Indonesia?s demand for air transport is higher in proportion to its GDP per capita. Its economy
can be expected to grow 6% to 10% annually. A single aviation market could add another 6% to
10% growth in sheer demand. Yet its airports are badly in need of expansion, its infrastructure
is bursting at its seems, and above all, its airlines are strongly resisting liberalization of air
transport in the region for fear of being wiped out by stronger contenders in the region. Against
this backdrop, it is incontrovertible that Indonesia?s civil aviation is intrinsically linked to regional
and global considerations. A single aviation market in the ASEAN region will bring both benefits
to Indonesia and challengers to its air transport sector. This article discusses the economic and
regulatory challenges that Indonesia faces with the coming into effect of the ASEAN Single
Aviation market in 2015.
Permintaan transportasi udara di Indonesia lebih tinggi sebanding dengan PDB per kapita.
Ekonominya dapat diperkirakan akan tumbuh 6 % sampai 10 % per tahun. Sebuah pasar
penerbangan tunggal bisa menambah 6 % sampai 10 % pertumbuhan permintaan.
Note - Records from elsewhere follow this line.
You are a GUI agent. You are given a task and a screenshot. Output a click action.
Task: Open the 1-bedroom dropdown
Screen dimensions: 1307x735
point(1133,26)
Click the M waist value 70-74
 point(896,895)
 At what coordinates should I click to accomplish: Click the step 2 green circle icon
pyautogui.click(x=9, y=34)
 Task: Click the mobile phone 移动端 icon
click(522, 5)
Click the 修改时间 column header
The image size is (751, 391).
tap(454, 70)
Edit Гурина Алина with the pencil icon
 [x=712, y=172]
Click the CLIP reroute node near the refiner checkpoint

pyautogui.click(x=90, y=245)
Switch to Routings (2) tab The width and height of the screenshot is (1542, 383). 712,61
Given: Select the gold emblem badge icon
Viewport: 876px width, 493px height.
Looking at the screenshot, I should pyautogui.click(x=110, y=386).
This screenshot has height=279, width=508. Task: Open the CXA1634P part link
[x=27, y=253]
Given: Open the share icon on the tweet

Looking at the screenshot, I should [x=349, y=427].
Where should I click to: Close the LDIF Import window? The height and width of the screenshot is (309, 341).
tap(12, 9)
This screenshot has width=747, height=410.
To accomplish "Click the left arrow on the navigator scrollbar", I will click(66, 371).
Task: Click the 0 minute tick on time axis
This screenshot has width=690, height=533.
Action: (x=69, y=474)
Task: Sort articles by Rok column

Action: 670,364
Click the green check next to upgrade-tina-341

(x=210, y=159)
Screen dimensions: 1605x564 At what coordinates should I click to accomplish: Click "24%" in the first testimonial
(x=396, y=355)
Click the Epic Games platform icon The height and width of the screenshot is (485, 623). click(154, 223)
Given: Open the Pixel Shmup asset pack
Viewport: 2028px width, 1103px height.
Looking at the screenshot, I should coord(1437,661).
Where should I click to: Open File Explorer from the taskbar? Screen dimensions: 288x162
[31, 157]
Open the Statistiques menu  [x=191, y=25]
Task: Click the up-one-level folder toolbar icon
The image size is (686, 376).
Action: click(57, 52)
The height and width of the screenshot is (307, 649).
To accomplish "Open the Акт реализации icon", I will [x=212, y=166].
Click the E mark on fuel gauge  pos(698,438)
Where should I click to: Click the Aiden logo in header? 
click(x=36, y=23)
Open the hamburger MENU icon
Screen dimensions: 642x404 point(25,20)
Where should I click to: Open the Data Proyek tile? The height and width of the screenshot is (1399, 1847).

Namun,
bandara-bandara yang sangat membutuhkan ekspansi, infrastruktur yang meledak di
perusahaan, dan di atas semua, maskapai yang secara kuat menolak liberalisasi angkutan udara
di wilayah ini karena takut dihapuskan oleh pesaing kuat di wilayah tersebut Dengan latar
belakang ini,tak terbantahkan bahwa penerbangan sipil di Indonesia secara hakiki berhubungan
dengan pertimbangan regional dan global. Sebuah pasar penerbangan tunggal di kawasan
ASEAN akan membawa manfaat baik bagi Indonesia dan penantang untuk sektor transportasi
udara. Artikel ini membahas tantangan ekonomi dan peraturan yang dihadapi Indonesia dengan
berlakunya Pasar Penerbangan Tunggal ASEAN pada tahun 2015.